**DIRECTIVE A**
Retype word for word all three records about clicking icons and controls, and leave the pictures out.

**SELECTED EXCERPT**
##############################

Portable Memory Mapping C++ Class
posted by Stephan Brumme
Parsing Files The Easy Way
Recently I had to do a lot with file loading and parsing. It can be especially tricky to come up with a fast solution if you have to jump around within these files. Seeking and proper buffering were my biggest problems.Memory mapping is one of the nicest features of modern operating systems: after opening a file in memory-mapped mode you can treat the file as a large chunk of memory and use plain pointers. The operating system takes care of loading the data on demand (!) into memory - utilizing caches, of course. When using my C++ class
MemoryMapped
it's really easy:

// open file
MemoryMapped data("myfile.txt");
// read byte at file offset 2345
unsigned char a = data[2345];
// or if you prefer pointers
const short* raw = (const short*) data.getData();
short b = raw[300];
MemoryMapped
hides all the OS specific stuff in only two files:
MemoryMapped.h
and MemoryMapped.cpp
.They compile without any warning with GCC 4.7 and Visual C++ 2010. I haven't tried other compilers but they should be able to handle it, too, even when they are a bit older.
Download
Latest release: September 17, 2013, size: 2552 bytes, 100 linesCRC32:
5d202964
MD5:
6efd1a7cea536fbd88cf4f02b4c95bcf
SHA1:
f7d0c73a035262f9264724e1ba5d31b50c504c98
SHA256:
2fe563f3d9c24d563ce25c5cc2ffb9c7d2115782fe3a9ebf465d0a9a9a22c9f3
Latest release: November 4, 2015, size: 6.0 kBytes, 322 lines
CRC32:
6aab600a
MD5:
643a883c9aa720a3f39f068f9dcaf463
SHA1:
0ecfc2cb380a7c9b1e023d3889bd3d9a05375fe6
SHA256:
d9cad2e388bae4cc2a00105f4841b785a306c78817b2a85fa943a5059aa4eb73
If you encounter any bugs/problems or have ideas for improving future versions, please write me an email: create@stephan-brumme.com
License
This code is licensed under the zlib License:This software is provided 'as-is', without any express or implied warranty. In no event will the authors be held liable for any damages arising from the use of this software. Permission is granted to anyone to use this software for any purpose, including commercial applications, and to alter it and redistribute it freely, subject to the following restrictions: 1. The origin of this software must not be misrepresented; you must not claim that you wrote the original software. If you use this software in a product, an acknowledgment in the product documentation would be appreciated but is not required. 2. Altered source versions must be plainly marked as such, and must not be misrepresented as being the original software. 3. This notice may not be removed or altered from any source distribution.zlib License
Changelog
- version 2
- latest and greatest
- November 4, 2015
- fixed bug in
close()

##############################

**DIRECTIVE B**
Extend the page on the portable memory-mapping C++ class, starting after its last line.

##############################

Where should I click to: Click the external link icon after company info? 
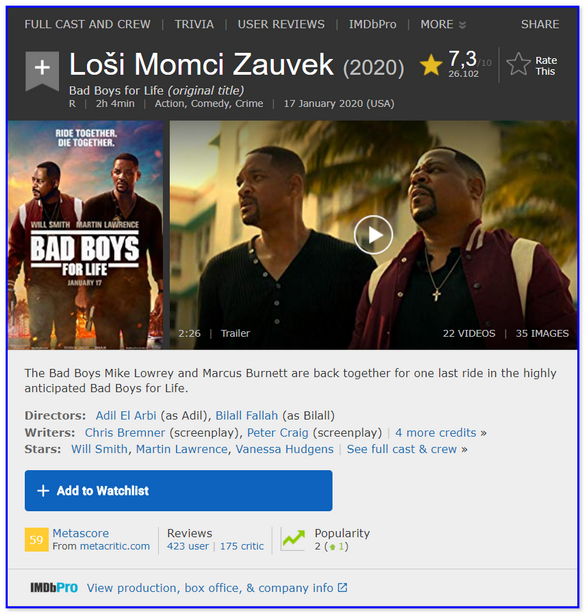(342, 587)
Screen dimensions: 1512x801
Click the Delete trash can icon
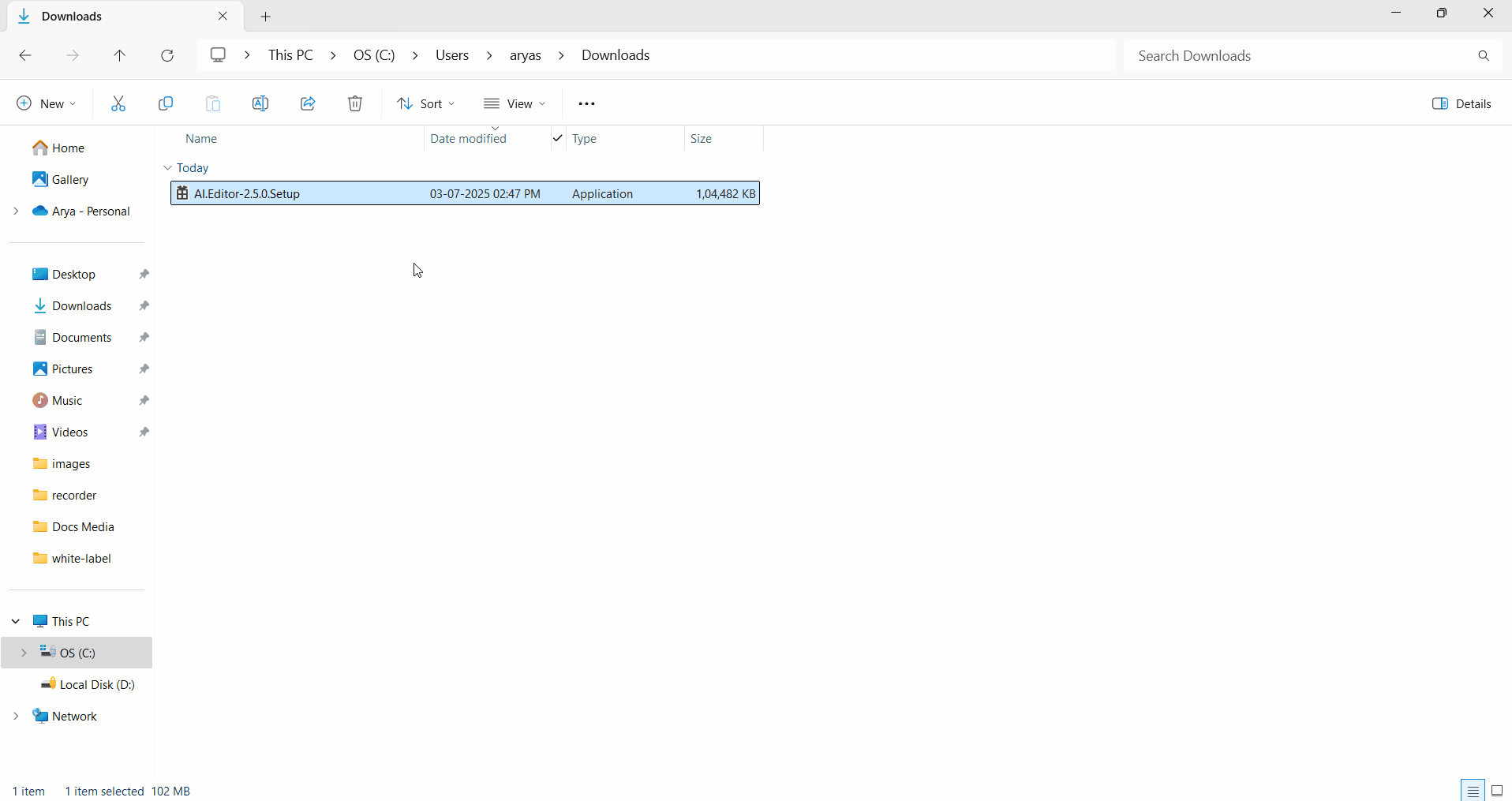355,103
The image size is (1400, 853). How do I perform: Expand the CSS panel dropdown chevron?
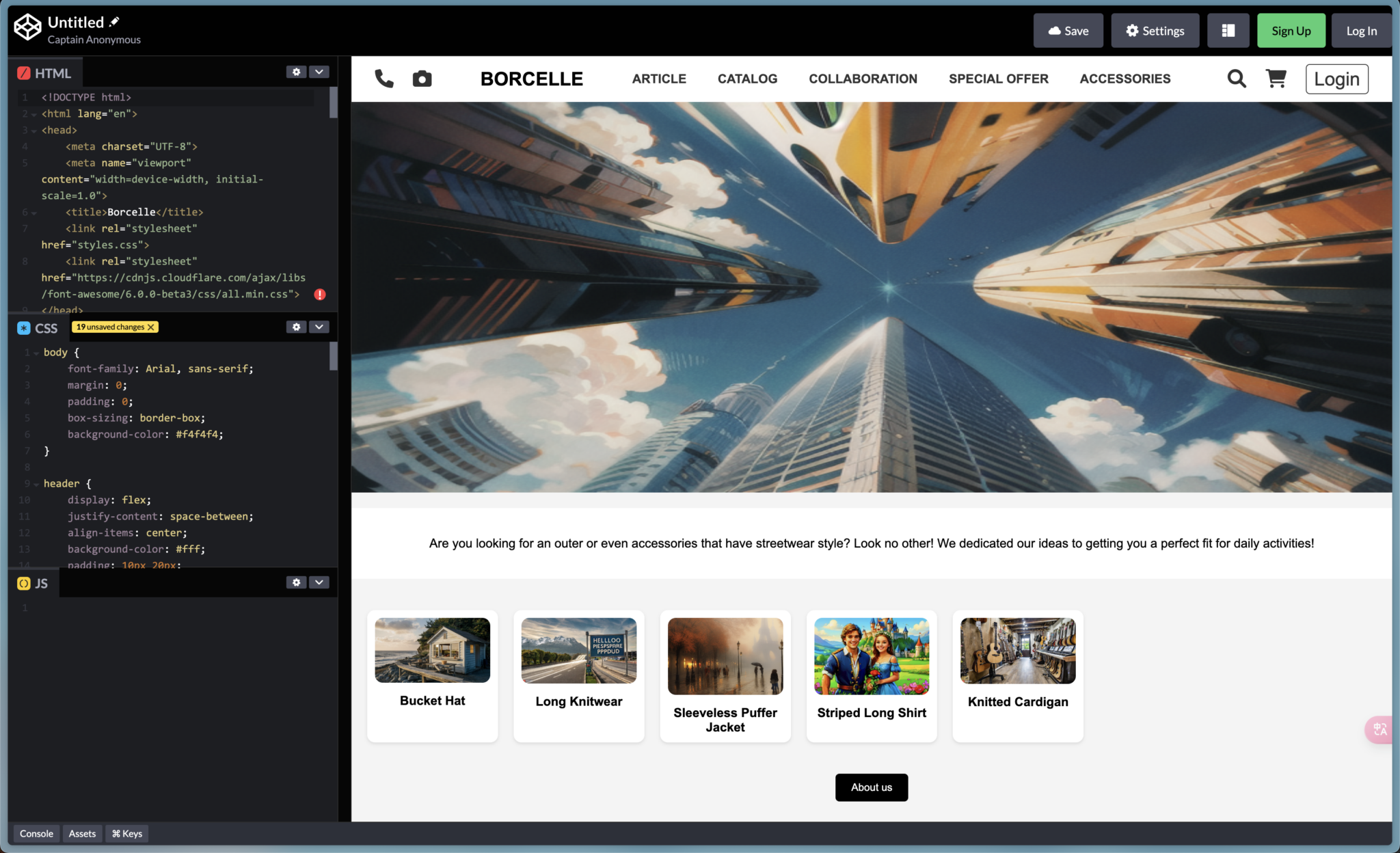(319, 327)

##############################

**WRITTEN ANSWER A**
Where should I click to: Click the external link icon after company info? 
(342, 587)
Screen dimensions: 1512x801
Click the Delete trash can icon
355,103
The image size is (1400, 853). How do I perform: Expand the CSS panel dropdown chevron?
(319, 327)

**WRITTEN ANSWER B**
- Git tag
portable_memory_mapping_v2
- version 1
- September 17, 2013
- initial release
- Git tag
portable_memory_mapping_v1
Pro and Cons
The code can be used in a variety of environments:- it supports Linux and Windows
- it supports 32 and 64 bit CPUs
- it supports large files (>2GB)
- Read-only access to files
Interface At A Glance
You can open a file in theMemoryMapped
constructor or by calling the open
method.
The file is automagically closed in the destructor or by calling close
.
Note: it's a good habit to verify that isValid
returns true
after the desired file has been opened.Here is a shortened version of
MemoryMapped.h
:

/// Portable read-only memory mapping (Windows and Linux)
class MemoryMapped
{
public:
/// tweak performance
enum CacheHint
{
Normal, ///< good overall performance
SequentialScan, ///< read file only once with few seeks
RandomAccess ///< jump around
};
/// how much should be mappend
enum MapRange
{
WholeFile = 0 ///< everything ... be careful when file is larger than memory
};
/// do nothing, must use open()
MemoryMapped();
/// open file, mappedBytes = 0 maps the whole file
MemoryMapped(const std::string& filename, size_t mappedBytes = WholeFile, CacheHint hint = Normal);
/// close file (see close() )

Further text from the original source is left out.